## ASSIGNMENT
Exactly transcribe the line that holds "Where should I click to: Delete" and every remaining line of the records, up to and including the final one, with nothing else.

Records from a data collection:
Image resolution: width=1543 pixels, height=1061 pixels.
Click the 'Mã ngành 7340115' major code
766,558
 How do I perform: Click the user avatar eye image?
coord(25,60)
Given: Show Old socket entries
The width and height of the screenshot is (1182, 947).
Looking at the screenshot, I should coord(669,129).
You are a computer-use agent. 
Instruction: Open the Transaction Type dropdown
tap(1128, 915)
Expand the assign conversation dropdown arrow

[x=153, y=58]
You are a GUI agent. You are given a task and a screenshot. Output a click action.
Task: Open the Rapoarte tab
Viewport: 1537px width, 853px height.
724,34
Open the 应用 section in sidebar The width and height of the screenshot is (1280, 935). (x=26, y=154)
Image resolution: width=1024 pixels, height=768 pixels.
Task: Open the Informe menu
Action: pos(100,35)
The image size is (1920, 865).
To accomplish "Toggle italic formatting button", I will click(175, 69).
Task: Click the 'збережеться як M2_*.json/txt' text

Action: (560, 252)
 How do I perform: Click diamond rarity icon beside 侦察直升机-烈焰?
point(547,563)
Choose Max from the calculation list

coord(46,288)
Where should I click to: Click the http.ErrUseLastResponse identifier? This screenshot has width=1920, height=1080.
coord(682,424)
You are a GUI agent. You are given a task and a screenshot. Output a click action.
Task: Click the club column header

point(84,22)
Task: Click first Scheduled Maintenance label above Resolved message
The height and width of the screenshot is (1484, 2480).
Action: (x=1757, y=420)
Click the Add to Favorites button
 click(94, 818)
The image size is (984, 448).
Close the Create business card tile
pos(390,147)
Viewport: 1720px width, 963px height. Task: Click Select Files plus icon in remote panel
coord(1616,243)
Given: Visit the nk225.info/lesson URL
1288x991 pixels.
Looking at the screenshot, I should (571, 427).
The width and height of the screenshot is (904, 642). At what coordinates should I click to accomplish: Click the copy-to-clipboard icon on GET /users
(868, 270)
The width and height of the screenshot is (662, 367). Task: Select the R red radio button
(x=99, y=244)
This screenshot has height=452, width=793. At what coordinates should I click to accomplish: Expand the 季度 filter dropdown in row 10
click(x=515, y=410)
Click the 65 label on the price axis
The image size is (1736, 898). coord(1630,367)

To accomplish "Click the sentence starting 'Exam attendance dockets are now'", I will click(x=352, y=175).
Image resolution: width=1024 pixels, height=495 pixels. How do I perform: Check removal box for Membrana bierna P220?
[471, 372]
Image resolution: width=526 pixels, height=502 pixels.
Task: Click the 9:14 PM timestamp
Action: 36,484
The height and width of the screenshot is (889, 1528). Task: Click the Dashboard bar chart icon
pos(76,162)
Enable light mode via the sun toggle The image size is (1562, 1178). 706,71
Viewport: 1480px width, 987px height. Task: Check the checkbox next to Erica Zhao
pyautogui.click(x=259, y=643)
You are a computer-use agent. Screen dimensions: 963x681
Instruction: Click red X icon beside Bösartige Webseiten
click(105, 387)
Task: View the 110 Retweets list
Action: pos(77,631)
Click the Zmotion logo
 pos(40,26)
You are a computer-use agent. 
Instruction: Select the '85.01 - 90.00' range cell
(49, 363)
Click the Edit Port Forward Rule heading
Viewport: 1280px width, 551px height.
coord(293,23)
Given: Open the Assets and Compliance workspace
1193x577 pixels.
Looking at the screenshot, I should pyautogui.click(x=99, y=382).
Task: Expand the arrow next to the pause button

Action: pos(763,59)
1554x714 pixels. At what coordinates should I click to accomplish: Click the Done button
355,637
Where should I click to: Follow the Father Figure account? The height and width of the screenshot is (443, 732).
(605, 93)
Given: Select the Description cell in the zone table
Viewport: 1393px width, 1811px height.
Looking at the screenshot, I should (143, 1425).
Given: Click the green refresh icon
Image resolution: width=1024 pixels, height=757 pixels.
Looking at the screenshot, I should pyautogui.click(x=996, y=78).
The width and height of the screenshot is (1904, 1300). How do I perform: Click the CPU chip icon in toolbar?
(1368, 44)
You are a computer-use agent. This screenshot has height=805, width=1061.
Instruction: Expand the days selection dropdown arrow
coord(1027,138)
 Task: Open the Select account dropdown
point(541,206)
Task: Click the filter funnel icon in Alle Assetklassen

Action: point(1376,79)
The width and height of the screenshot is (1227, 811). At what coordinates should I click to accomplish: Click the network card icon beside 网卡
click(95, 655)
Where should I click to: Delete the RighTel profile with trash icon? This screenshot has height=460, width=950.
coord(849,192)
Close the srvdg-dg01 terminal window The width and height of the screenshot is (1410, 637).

## ANSWER BELOW
Where should I click to: Delete the RighTel profile with trash icon? This screenshot has height=460, width=950.
coord(849,192)
Close the srvdg-dg01 terminal window The width and height of the screenshot is (1410, 637).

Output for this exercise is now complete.